__Условие задачи__
Перепишите целиком фрагмент текста о Клейсте, не меняя в нем ни слова и ни знака.

__Фрагмент текста__

════════

Клейст был одним из неудачников германской интеллигенции. Всю жизнь он прожил в величайшей бедности, иногда буквально голодал, несмотря на то что уже при жизни его считали одним из крупнейших драматургов, создателем новой немецкой прозы. И удивительно, как могли современники буквально загнать в гроб своего писателя, однако это случилось.

Особенностью Клейста, в отличие от Гофмана или Новалиса, является то, что он гораздо более активен. Он гораздо более гневен. У него есть мстительное чувство по отношению к жизни. Но мечты его имеют характер, отдающий какой-то манией величия, каким-то стремлением к злому господству. За это его не любили. Маленький, голубоглазый, на вид скромный человек, он проявлял какую-то требовательность по отношению к другим людям, и чтобы эту требовательность насытить, может быть, надо было действительно сделаться тираном. Его индивидуализм — уже эготический, наступательный.

════════

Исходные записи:
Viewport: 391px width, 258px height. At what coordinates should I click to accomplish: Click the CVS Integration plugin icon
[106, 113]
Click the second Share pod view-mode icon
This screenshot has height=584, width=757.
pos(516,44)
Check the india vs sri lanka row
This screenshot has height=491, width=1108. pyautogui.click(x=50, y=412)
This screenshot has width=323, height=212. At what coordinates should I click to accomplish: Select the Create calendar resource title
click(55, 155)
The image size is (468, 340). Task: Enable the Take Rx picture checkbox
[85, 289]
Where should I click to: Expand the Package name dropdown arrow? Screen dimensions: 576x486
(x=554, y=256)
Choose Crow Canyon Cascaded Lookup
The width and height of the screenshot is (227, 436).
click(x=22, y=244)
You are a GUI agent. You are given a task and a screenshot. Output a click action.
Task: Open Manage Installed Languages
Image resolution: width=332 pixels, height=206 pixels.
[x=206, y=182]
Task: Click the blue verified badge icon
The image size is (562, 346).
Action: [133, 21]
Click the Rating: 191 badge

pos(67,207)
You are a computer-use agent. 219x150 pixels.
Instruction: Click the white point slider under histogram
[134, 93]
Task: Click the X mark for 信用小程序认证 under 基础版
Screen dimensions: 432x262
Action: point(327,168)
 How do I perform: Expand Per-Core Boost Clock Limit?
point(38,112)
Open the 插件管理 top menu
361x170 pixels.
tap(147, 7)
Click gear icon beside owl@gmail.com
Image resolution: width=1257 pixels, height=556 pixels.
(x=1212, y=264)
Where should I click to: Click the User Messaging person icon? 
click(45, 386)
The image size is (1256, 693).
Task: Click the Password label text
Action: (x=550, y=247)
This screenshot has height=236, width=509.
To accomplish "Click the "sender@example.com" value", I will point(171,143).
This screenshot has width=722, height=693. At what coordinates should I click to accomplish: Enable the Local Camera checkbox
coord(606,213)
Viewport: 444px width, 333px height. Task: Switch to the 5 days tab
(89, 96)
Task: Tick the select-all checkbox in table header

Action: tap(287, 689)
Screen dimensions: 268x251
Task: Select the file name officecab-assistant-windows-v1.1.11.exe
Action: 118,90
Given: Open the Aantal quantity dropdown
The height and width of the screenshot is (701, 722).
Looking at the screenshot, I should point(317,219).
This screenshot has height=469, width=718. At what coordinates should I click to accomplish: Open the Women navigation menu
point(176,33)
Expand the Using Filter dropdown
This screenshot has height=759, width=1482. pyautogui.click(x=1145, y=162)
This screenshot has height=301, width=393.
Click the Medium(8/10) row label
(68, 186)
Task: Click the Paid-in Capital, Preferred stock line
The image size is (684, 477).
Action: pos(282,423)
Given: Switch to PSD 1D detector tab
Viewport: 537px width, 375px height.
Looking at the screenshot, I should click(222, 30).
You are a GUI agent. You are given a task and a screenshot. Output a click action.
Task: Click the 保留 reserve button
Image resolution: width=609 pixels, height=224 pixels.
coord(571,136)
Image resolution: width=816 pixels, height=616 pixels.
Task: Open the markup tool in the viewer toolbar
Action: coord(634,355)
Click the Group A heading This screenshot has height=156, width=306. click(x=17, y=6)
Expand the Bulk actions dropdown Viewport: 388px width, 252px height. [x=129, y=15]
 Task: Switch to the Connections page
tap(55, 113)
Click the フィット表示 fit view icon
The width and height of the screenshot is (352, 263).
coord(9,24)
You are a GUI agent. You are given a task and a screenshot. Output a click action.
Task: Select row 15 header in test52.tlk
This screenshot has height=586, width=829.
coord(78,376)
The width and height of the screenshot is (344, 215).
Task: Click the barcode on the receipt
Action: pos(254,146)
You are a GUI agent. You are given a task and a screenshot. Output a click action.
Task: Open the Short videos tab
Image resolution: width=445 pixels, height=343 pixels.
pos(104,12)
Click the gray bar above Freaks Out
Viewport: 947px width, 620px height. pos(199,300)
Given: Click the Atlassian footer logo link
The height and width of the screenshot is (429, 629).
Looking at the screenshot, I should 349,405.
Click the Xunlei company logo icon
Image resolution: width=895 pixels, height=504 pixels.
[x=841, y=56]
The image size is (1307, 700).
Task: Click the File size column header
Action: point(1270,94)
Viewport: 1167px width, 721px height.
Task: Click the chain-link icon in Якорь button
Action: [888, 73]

════════

__Ответ__
Клейст был одним из неудачников германской интеллигенции. Всю жизнь он прожил в величайшей бедности, иногда буквально голодал, несмотря на то что уже при жизни его считали одним из крупнейших драматургов, создателем новой немецкой прозы. И удивительно, как могли современники буквально загнать в гроб своего писателя, однако это случилось.

Особенностью Клейста, в отличие от Гофмана или Новалиса, является то, что он гораздо более активен. Он гораздо более гневен. У него есть мстительное чувство по отношению к жизни. Но мечты его имеют характер, отдающий какой-то манией величия, каким-то стремлением к злому господству. За это его не любили. Маленький, голубоглазый, на вид скромный человек, он проявлял какую-то требовательность по отношению к другим людям, и чтобы эту требовательность насытить, может быть, надо было действительно сделаться тираном. Его индивидуализм — уже эготический, наступательный.